* _GOAL_:
Retype every one of the following entries exactly as it appears.
[Start INPUT FOR THIS TASK]
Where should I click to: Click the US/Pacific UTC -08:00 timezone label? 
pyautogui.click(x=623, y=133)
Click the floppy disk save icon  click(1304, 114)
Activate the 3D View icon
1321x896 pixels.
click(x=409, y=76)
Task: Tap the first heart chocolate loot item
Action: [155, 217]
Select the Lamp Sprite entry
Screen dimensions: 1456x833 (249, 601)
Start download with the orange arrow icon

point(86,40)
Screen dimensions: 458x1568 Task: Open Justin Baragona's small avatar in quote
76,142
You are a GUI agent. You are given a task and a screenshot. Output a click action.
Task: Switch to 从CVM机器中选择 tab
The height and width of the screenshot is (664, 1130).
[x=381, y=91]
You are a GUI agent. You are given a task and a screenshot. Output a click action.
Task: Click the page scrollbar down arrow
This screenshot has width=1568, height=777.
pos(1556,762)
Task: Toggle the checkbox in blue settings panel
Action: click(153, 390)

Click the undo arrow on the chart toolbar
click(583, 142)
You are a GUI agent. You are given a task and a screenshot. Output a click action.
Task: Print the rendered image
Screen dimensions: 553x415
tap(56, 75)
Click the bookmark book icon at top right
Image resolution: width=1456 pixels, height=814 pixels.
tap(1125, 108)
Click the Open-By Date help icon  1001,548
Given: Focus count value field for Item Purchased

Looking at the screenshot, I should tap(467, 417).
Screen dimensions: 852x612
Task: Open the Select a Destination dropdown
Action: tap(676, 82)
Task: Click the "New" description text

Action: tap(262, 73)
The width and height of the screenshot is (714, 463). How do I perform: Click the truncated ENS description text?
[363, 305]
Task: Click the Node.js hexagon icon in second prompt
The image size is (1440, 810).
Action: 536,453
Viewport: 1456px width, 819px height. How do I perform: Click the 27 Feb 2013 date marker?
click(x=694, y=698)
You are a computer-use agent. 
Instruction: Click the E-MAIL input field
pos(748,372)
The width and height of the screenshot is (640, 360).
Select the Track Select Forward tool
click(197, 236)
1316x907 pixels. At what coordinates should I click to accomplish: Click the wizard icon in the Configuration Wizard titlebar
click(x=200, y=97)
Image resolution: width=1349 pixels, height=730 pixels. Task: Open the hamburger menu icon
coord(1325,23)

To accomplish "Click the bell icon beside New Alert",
[End INPUT FOR THIS TASK]
* _SOLUTION TO THE EXERCISE_:
Where should I click to: Click the US/Pacific UTC -08:00 timezone label? 
pyautogui.click(x=623, y=133)
Click the floppy disk save icon  click(1304, 114)
Activate the 3D View icon
1321x896 pixels.
click(x=409, y=76)
Task: Tap the first heart chocolate loot item
Action: [155, 217]
Select the Lamp Sprite entry
Screen dimensions: 1456x833 (249, 601)
Start download with the orange arrow icon

point(86,40)
Screen dimensions: 458x1568 Task: Open Justin Baragona's small avatar in quote
76,142
You are a GUI agent. You are given a task and a screenshot. Output a click action.
Task: Switch to 从CVM机器中选择 tab
The height and width of the screenshot is (664, 1130).
[x=381, y=91]
You are a GUI agent. You are given a task and a screenshot. Output a click action.
Task: Click the page scrollbar down arrow
This screenshot has width=1568, height=777.
pos(1556,762)
Task: Toggle the checkbox in blue settings panel
Action: click(153, 390)

Click the undo arrow on the chart toolbar
click(583, 142)
You are a GUI agent. You are given a task and a screenshot. Output a click action.
Task: Print the rendered image
Screen dimensions: 553x415
tap(56, 75)
Click the bookmark book icon at top right
Image resolution: width=1456 pixels, height=814 pixels.
tap(1125, 108)
Click the Open-By Date help icon  1001,548
Given: Focus count value field for Item Purchased

Looking at the screenshot, I should tap(467, 417).
Screen dimensions: 852x612
Task: Open the Select a Destination dropdown
Action: tap(676, 82)
Task: Click the "New" description text

Action: tap(262, 73)
The width and height of the screenshot is (714, 463). How do I perform: Click the truncated ENS description text?
[363, 305]
Task: Click the Node.js hexagon icon in second prompt
The image size is (1440, 810).
Action: 536,453
Viewport: 1456px width, 819px height. How do I perform: Click the 27 Feb 2013 date marker?
click(x=694, y=698)
You are a computer-use agent. 
Instruction: Click the E-MAIL input field
pos(748,372)
The width and height of the screenshot is (640, 360).
Select the Track Select Forward tool
click(197, 236)
1316x907 pixels. At what coordinates should I click to accomplish: Click the wizard icon in the Configuration Wizard titlebar
click(x=200, y=97)
Image resolution: width=1349 pixels, height=730 pixels. Task: Open the hamburger menu icon
coord(1325,23)

To accomplish "Click the bell icon beside New Alert",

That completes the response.